Sujet : L’homme se définit-il par sa conscience ?
Introduction :
Depuis le XVIIème siècle, la spécificité de l’homme réside dans le fait qu’il est
conscient et qu’il pense. Contrairement aux animaux, l’homme a la particularité d’avoir
conscience de lui-même et de son environnement. Il est le seul être conscient de soi, capable
de revenir à soi-même, connaitre ses pensées, ses sentiments et ses actes. Pourtant la vie
quotidienne et ses expériences prouvent le contraire : la conscience ne peut ni tout englober, ni
tout maitriser. Parfois nous n’avons pas absolument conscience de nous-mêmes, nous pensons,
parlons ou agissons inconsciemment, sans savoir les causes qui nous poussent à le faire.
D’ailleurs, il existe une force, présente en chacun de nous, invisible à la conscience,
profondément enfuie dans l’âme humaine, il s’agit de l’inconscient.
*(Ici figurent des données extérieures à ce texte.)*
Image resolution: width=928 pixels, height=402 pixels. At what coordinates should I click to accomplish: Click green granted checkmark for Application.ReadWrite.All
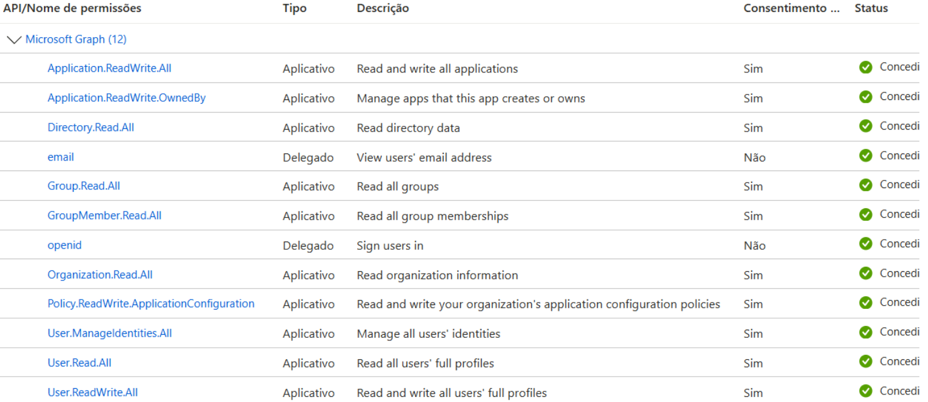coord(866,67)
L’hypothèse de
l’inconscient fut développée par Freud et c’est ainsi que la pensée et la conscience sont
radicalement mises en question.
Si la conscience semble être ce qui distingue l’homme des autres êtres vivants et lui
permet de se connaître et de donner sens à son existence, peut-on affirmer qu’elle suffit à définir
entièrement ce qu’il est ? Ne faut-il pas reconnaître, au-delà de la conscience, les limites de
cette faculté et l’existence d’une dimension inconsciente qui participe aussi à notre identité ?
Nous verrons d’abord que la conscience apparaît comme ce qui définit proprement
l’homme, en tant qu’elle lui permet de se connaître et de se penser lui-même (I). Mais nous
montrerons ensuite que cette faculté reste limitée et ne saurait suffire à rendre compte de toute
la réalité humaine (II). Enfin, nous soulignerons que l’inconscient joue un rôle essentiel dans
la définition de l’homme, en révélant une part de lui-même qui échappe à la conscience tout en
le constituant profondément (III).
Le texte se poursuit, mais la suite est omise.